───── Material ─────
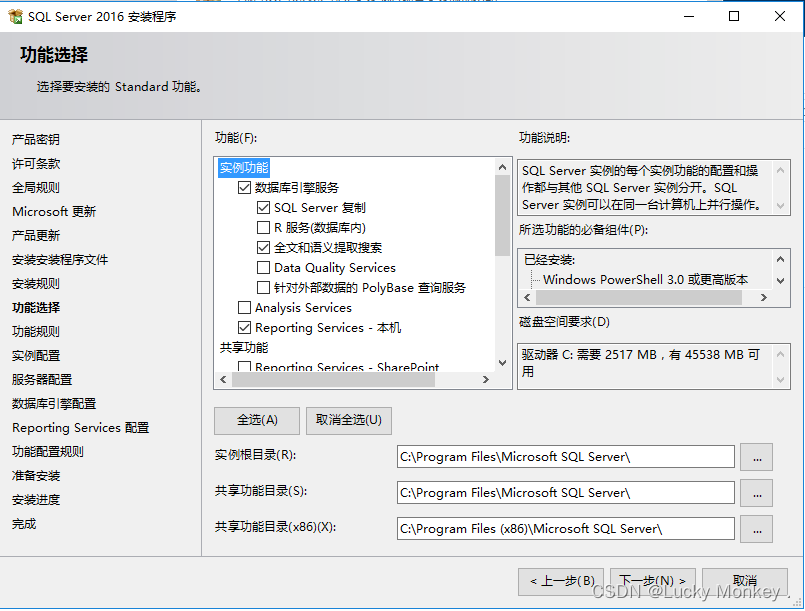Go back with the 上一步 button
The image size is (805, 611).
[561, 582]
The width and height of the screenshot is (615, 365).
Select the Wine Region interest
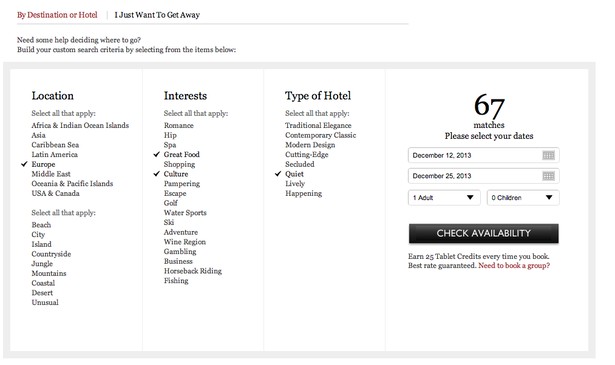coord(185,242)
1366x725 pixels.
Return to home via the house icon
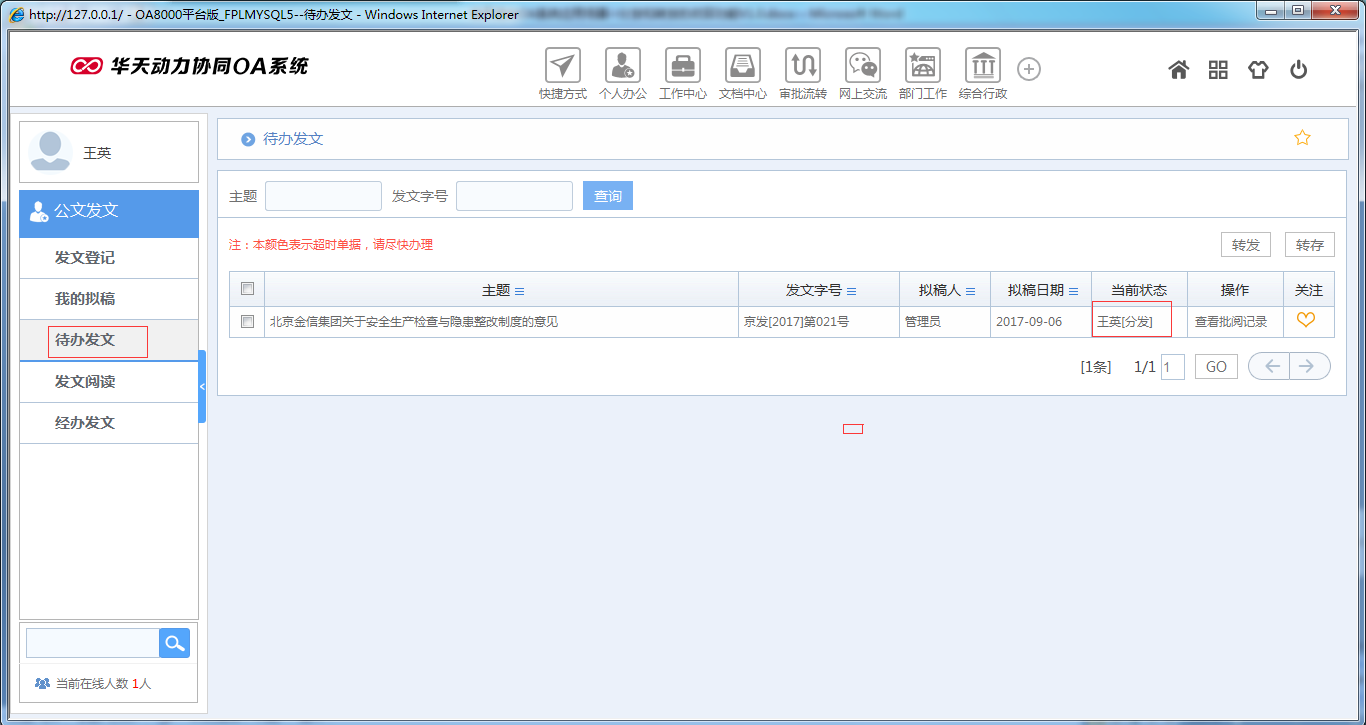[x=1178, y=69]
─────
Job | Copy every one of the records above line for line, leaving out the pictures.

Exercise solution |
Go back with the 上一步 button
The image size is (805, 611).
[561, 582]
The width and height of the screenshot is (615, 365).
Select the Wine Region interest
coord(185,242)
1366x725 pixels.
Return to home via the house icon
[x=1178, y=69]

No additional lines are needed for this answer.